§ **What is asked**: Copy out the lines starting at the one that contains "Viewport: 1389px width, 868px height. At" and ending at the one that contains "pos(183,807)", without changing anything.

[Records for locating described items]
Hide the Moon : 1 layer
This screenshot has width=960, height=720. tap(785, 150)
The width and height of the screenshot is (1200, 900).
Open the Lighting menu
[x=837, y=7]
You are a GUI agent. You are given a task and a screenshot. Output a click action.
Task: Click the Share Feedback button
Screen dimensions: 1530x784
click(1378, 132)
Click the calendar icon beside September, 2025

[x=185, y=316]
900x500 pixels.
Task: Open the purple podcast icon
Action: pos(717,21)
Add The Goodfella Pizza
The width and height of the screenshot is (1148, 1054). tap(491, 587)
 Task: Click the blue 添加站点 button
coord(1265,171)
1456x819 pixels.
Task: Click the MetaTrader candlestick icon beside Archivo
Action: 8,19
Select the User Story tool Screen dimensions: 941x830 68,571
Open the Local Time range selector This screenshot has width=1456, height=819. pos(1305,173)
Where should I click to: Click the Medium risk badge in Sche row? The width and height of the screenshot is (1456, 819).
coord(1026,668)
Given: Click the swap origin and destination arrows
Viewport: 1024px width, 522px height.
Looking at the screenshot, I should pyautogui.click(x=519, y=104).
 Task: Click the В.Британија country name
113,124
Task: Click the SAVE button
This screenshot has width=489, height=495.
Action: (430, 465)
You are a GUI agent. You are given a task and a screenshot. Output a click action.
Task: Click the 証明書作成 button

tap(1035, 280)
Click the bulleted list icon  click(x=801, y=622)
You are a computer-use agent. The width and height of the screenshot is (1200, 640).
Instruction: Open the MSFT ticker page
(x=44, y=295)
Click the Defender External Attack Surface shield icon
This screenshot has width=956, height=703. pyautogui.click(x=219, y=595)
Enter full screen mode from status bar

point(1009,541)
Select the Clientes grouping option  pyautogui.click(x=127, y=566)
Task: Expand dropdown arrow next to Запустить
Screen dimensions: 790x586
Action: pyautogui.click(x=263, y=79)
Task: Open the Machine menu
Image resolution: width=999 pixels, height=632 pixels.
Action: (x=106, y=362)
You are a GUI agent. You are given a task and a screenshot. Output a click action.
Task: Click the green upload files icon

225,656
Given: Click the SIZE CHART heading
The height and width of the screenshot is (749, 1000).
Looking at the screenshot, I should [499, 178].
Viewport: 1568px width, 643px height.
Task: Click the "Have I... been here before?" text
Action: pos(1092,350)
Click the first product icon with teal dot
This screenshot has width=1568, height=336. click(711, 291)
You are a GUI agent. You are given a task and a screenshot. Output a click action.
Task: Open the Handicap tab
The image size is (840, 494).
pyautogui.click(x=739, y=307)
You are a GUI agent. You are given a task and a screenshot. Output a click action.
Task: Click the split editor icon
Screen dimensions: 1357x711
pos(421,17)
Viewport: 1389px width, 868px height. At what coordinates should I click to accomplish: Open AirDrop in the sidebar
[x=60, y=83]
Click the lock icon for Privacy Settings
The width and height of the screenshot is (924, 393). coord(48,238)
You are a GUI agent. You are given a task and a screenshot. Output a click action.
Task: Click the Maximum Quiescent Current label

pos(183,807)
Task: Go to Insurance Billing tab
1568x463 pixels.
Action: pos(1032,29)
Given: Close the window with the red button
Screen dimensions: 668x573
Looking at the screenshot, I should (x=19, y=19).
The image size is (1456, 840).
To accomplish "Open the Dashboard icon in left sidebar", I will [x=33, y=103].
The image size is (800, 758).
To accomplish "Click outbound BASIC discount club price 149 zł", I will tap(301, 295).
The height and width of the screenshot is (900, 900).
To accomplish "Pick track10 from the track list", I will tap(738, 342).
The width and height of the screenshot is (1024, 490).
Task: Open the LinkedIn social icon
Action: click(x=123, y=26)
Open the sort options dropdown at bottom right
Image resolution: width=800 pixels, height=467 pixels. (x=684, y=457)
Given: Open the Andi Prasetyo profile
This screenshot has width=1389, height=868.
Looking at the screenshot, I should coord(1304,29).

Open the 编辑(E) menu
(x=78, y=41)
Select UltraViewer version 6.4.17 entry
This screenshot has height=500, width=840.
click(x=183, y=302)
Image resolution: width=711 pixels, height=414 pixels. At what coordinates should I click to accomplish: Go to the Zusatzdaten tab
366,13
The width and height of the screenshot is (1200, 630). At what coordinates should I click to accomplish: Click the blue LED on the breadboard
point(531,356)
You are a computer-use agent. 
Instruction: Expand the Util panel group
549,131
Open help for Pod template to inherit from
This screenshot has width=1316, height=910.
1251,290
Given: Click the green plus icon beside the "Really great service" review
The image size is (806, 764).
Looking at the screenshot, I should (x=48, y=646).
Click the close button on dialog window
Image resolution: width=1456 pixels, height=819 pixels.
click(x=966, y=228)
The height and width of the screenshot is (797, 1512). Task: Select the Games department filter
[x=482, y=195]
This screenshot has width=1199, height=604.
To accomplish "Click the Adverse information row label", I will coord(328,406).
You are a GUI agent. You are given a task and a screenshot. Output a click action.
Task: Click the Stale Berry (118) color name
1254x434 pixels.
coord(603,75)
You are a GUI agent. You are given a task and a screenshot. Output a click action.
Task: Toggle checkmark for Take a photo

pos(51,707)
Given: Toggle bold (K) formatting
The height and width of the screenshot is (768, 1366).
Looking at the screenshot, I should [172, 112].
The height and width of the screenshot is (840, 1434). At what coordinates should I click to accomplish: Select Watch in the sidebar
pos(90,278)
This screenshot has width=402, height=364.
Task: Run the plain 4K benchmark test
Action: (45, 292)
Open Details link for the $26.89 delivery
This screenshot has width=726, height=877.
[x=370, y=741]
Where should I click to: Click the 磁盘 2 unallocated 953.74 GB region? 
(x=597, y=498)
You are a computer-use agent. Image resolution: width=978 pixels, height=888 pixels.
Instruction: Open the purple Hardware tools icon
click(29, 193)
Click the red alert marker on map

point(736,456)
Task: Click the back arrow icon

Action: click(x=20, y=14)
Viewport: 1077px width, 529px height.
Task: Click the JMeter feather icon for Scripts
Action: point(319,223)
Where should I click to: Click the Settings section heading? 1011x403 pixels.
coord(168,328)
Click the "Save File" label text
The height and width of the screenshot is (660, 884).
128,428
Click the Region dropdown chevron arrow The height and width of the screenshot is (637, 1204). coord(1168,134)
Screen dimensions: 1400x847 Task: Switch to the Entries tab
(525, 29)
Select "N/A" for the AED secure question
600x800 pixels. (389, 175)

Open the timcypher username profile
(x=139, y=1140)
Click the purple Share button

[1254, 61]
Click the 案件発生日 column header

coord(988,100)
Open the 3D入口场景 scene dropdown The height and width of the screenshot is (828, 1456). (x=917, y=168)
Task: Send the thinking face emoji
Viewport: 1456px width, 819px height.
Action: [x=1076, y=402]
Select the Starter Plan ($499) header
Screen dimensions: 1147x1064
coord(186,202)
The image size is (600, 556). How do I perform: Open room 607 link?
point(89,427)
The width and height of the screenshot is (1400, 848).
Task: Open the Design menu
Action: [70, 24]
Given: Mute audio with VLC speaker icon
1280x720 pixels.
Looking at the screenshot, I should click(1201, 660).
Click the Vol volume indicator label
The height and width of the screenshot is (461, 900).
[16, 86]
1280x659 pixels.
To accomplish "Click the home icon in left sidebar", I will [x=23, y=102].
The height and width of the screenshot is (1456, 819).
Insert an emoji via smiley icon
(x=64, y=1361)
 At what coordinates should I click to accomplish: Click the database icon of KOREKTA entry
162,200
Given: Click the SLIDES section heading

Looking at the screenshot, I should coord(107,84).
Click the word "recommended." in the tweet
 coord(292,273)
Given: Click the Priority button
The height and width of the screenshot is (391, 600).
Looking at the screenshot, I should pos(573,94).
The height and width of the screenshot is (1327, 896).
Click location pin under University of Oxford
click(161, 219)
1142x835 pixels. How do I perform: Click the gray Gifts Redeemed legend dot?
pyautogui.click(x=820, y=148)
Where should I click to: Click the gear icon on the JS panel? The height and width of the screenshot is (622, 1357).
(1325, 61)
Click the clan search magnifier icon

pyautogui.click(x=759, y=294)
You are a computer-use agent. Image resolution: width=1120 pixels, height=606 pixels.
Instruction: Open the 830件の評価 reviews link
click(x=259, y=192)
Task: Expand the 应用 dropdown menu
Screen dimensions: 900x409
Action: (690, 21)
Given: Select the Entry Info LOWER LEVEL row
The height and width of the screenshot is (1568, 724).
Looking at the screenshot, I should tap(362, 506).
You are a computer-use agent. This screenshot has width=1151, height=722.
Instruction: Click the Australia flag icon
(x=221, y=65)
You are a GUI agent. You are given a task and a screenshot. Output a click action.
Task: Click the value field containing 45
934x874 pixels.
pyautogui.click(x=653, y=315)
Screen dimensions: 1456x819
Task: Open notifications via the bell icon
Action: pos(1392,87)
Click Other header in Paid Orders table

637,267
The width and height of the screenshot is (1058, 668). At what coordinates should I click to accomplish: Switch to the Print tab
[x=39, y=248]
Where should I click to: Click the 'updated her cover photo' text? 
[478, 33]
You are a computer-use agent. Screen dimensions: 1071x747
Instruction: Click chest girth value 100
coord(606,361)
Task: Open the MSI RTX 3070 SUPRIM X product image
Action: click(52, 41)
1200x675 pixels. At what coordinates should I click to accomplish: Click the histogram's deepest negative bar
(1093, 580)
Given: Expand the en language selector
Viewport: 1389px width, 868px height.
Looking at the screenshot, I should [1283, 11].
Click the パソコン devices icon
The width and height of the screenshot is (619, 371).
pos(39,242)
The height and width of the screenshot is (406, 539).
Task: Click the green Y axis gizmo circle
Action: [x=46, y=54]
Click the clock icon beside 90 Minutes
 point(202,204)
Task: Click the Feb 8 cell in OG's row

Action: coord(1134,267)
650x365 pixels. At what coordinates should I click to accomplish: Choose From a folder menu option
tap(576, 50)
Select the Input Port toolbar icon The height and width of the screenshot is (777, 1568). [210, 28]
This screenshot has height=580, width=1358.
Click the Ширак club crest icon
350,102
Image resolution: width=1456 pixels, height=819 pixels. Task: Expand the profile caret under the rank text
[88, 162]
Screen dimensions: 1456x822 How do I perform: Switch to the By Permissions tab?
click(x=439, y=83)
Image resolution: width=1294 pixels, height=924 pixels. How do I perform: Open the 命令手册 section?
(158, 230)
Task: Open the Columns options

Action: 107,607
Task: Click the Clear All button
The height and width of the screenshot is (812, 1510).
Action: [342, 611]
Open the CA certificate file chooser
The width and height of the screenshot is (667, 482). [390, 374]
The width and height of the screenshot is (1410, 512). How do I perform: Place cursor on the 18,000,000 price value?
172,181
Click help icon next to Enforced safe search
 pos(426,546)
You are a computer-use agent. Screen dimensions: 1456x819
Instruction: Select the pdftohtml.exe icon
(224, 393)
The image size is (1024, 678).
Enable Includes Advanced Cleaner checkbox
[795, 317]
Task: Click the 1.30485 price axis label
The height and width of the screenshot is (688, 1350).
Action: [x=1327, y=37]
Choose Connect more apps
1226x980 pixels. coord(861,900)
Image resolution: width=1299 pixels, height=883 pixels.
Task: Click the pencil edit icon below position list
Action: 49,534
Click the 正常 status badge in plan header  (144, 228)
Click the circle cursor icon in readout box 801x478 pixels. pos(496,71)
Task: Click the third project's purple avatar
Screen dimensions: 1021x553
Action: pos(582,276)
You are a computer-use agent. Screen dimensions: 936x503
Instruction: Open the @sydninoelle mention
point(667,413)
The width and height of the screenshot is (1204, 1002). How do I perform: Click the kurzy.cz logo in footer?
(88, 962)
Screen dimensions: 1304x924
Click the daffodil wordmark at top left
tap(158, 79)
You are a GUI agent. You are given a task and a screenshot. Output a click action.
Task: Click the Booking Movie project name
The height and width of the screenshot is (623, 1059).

§ **Written response**:
Viewport: 1389px width, 868px height. At what coordinates should I click to accomplish: Open AirDrop in the sidebar
[x=60, y=83]
Click the lock icon for Privacy Settings
The width and height of the screenshot is (924, 393). coord(48,238)
You are a GUI agent. You are given a task and a screenshot. Output a click action.
Task: Click the Maximum Quiescent Current label

pos(183,807)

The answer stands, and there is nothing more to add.